Mesdames Mareuse et Siko tiennent toujours et bouclent le circuit régulièrement. Ces deux femmes sont très applaudies par le public à chacun de leurs passages"

Le Petit Journal, 23 juin 1930

Si en 1931, l’équipage Siko-Mareuse finit la course mais se retrouve disqualifié à cause d’une entorse au règlement, en 1932 Odette Siko obtient la meilleure place jamais obtenue par une femme pilote aux 24 Heures du Mans : la 4ème place au classement général, au volant de sa propre voiture, une Alfa Romeo 6C. Cette fois-ci, l’équipage est formé avec le pilote Louis Charavel, dit « Sabipa ».

Mme Siko et son équipier Sabipo aux 24 heures du Mans, édition 1932, Médiathèque Michel-Crépeau, La Rochelle

Le duo Siko-Sabipa renouvelle l’édition de 1933 qui sera la dernière participation d’Odette Siko aux 24 Heures du Mans. Après 120 tours, elle abandonne la course suite à un accident dans lequel sa voiture se retourne et prend feu. Légèrement blessée, elle surprend les commissaires de course en leur « demandant poliment le chemin pour retourner au Mans à pied ».
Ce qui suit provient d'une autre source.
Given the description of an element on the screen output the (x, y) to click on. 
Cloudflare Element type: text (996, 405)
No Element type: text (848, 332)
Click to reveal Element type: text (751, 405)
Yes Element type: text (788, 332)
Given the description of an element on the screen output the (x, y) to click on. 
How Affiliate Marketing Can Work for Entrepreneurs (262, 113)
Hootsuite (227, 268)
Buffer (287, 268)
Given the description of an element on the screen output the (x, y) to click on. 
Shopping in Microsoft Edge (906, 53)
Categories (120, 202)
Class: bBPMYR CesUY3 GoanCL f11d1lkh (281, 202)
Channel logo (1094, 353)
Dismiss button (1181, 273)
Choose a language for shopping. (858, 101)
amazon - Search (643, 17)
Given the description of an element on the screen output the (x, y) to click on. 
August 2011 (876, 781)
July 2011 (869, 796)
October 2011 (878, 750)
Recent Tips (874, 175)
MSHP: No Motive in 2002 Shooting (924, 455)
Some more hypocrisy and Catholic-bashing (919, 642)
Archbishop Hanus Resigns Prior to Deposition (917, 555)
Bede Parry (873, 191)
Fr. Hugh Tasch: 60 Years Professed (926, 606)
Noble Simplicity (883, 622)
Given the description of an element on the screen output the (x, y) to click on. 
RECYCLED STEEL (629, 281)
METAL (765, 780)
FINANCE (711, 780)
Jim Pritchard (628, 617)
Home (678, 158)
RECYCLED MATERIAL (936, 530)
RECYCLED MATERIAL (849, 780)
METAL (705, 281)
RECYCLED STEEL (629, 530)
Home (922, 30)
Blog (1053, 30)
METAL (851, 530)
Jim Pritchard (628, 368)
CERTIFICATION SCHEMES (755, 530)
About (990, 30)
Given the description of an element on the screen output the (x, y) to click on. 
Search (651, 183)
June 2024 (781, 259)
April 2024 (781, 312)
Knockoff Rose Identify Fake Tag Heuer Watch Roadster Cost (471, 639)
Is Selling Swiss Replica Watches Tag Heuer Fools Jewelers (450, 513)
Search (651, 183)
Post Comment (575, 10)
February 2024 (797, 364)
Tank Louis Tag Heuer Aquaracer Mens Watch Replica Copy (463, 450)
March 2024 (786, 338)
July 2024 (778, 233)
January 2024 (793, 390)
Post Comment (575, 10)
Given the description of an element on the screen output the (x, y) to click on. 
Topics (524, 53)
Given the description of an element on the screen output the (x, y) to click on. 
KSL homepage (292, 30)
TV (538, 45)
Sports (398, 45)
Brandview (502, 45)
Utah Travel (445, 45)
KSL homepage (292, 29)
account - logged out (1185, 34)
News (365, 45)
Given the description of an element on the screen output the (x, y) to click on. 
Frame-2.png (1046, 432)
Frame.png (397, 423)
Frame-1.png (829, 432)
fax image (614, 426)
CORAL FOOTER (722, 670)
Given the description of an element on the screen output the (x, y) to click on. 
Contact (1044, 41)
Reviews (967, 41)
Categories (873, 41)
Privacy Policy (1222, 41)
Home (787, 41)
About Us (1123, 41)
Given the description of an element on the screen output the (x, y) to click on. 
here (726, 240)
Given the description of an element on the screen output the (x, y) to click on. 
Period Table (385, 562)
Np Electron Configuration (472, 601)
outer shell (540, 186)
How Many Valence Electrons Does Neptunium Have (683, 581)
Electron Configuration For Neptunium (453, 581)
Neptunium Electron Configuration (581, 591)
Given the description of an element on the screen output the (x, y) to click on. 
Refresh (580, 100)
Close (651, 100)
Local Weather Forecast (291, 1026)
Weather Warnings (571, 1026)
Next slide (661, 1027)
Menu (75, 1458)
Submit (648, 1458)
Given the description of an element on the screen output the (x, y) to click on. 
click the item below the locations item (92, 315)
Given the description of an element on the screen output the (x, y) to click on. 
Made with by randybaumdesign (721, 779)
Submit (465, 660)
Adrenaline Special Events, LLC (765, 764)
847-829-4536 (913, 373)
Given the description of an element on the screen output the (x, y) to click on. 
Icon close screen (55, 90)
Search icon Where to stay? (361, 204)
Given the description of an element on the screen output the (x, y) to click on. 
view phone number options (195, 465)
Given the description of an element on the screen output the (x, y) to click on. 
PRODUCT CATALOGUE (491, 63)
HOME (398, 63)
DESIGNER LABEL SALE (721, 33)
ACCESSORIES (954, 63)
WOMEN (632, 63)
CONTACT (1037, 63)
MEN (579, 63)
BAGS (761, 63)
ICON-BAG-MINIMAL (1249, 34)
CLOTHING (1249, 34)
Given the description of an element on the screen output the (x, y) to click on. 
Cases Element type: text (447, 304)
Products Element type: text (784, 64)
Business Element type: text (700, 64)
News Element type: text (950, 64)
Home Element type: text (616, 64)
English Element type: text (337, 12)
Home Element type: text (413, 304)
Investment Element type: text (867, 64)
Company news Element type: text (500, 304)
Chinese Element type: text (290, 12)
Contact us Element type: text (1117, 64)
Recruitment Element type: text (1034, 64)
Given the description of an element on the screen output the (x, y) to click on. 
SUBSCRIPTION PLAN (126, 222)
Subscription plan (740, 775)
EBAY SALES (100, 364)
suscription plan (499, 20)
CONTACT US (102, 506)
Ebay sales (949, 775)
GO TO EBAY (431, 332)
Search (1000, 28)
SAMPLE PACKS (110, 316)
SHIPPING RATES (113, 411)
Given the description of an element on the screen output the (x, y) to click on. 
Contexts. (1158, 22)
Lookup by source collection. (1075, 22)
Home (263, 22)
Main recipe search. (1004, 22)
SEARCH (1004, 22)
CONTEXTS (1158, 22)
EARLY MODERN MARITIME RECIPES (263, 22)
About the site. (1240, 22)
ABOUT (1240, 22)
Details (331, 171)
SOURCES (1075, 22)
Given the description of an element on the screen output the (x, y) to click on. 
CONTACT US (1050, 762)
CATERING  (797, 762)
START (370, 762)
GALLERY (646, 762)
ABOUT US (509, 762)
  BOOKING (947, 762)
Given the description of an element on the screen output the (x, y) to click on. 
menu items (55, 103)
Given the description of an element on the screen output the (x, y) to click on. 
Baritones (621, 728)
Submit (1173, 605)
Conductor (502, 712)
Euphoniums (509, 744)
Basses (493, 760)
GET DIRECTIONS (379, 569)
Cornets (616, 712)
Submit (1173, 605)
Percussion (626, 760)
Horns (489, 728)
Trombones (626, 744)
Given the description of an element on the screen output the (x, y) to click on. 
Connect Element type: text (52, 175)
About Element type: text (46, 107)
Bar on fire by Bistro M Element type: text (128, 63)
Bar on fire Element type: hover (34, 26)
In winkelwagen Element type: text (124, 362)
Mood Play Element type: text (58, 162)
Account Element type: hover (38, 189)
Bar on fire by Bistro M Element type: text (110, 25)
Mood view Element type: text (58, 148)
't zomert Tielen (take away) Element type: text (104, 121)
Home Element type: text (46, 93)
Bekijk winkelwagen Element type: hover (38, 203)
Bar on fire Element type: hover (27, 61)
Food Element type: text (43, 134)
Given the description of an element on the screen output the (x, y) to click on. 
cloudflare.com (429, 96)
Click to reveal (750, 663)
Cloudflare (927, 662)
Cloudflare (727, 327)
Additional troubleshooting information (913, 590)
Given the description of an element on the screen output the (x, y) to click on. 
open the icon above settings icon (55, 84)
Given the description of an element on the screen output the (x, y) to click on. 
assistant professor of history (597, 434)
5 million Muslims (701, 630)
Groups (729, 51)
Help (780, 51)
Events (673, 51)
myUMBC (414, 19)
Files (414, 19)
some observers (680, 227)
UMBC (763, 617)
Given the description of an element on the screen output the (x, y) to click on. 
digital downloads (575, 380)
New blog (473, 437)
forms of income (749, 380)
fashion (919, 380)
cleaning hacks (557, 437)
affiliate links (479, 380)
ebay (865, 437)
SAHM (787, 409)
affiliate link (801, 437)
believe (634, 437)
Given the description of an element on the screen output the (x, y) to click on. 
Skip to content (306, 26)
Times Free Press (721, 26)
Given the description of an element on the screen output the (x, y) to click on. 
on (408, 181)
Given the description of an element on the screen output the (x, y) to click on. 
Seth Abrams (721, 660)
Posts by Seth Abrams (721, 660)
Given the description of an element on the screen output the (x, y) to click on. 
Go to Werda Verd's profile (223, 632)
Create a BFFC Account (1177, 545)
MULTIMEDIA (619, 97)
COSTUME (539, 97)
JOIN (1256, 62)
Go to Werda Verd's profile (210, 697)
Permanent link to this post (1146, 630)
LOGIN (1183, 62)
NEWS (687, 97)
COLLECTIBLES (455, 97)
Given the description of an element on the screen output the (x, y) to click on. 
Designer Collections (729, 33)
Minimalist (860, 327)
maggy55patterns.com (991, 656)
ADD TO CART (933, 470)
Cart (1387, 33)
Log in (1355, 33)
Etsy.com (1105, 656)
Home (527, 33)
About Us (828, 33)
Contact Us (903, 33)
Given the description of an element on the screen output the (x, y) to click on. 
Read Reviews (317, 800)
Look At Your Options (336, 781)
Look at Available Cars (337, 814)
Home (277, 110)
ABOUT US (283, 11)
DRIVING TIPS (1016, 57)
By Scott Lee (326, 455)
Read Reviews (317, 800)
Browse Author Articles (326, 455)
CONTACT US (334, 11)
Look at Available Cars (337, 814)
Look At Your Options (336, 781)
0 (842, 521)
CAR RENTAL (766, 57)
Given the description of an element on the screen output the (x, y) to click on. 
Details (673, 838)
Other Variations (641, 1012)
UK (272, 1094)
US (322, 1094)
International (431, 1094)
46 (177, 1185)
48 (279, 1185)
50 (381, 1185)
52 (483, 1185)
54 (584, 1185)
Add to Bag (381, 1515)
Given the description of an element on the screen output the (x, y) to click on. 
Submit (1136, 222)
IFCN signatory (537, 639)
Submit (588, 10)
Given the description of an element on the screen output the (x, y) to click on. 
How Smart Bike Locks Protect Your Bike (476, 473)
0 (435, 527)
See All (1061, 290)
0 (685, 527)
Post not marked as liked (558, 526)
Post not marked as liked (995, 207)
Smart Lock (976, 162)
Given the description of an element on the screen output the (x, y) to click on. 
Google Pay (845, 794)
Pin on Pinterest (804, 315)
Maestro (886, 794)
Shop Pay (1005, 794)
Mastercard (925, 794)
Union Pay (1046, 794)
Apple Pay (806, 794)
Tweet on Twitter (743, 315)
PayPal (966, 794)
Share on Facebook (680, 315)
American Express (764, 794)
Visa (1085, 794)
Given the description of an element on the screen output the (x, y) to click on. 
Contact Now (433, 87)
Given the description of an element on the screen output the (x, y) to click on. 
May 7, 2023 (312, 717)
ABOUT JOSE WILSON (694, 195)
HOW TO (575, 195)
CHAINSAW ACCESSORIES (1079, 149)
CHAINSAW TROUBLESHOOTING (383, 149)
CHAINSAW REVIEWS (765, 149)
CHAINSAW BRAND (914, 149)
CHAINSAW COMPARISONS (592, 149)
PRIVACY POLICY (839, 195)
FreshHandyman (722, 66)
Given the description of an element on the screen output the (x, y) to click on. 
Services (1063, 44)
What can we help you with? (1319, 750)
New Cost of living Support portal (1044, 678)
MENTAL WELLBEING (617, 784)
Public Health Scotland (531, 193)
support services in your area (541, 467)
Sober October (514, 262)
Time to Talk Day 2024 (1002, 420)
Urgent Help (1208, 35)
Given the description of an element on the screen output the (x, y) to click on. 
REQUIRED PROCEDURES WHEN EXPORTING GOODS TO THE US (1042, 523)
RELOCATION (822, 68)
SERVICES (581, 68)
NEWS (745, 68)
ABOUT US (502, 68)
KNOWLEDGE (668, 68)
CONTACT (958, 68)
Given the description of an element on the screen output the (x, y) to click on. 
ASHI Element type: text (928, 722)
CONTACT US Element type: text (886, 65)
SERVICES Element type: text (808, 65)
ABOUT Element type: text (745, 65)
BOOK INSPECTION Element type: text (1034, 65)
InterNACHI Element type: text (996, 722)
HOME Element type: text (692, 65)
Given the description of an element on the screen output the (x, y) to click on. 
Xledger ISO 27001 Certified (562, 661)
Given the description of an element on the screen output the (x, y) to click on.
Siko et Mareuse aux 24 Heures du Mans en 1932, Ville de Paris, Bibliothèque du tourisme et des voyages

A la même époque, une autre femme pilote, Anne Itier, marque l’histoire des 24 Heures du Mans par sa participation à cinq éditions entre 1930 et 1939. Sa dévise est:

Esprit de liberté et d’indépendance »

Mme Anne-Rose Itier sur Hotchkiss, concours de tourisme automobile Paris-Pau, 1928, Agence Rol

Anne Itier franchit la ligne d’arrivée de l’édition 1934, en équipe avec Charles Duruy, puis en 1935, avec Robert Jacob et en 1938 avec Claude Bonneau. Elle participera par la suite à de nombreux Grand Prix et Rallyes.

En 1937, sur le circuit sarthois, elle pilote une berline allemande Adler Trumpf, pour le compte de l’écurie officielle Adler, en duo avec le séducteur baron Huschke von Hanstein. Ils abandonnent malheureusement après 40 tours. Le Rallye de Maroc, toujours en 1937, leur réserve plein de surprises et enflamme la rumeur d’une liaison entre la belle Anne Itier et le Baron qui, hélas, sera arrêté par le régime nazi, quelques années plus tard.

Plus proche de nous, Marie-Claude Beaumont et Anny-Charlotte Verney, dans les années 1970 et 1980, poursuivent le chemin ouvert par leurs prédécesseurs en affirmant librement leur passion pour la course automobile.

Avec l’équitation, la course automobiles est le seul sport mixte où les femmes concurrent à égalité avec les hommes et peuvent s’imposer en tête de classement.

Lors de l’édition du centenaire, en Juin 2023, cinq femmes pilotes étaient présentes sur la grille de départ : Doriane Pin, Lilou Wadoux, Sarah Bovy, Rahel Frey et Michelle Gatting. Les trois dernières, formant un équipage 100% féminin, ont réussi l’exploit de se classer quatrième de la catégorie LM GTE  (Le Mans Grand Tourisme Endurance), à seulement 5 secondes de la troisième place.


Olympiade Culturelle est une programmation artistique et culturelle pluridisciplinaire qui se déploie de la fin de l’édition des Jeux précédents jusqu’à la fin des Jeux Paralympiques. La série « Les 100 ans des 24 Heures du Mans » de Gallica s'inscrit dans la programmation officielle de Paris 2024.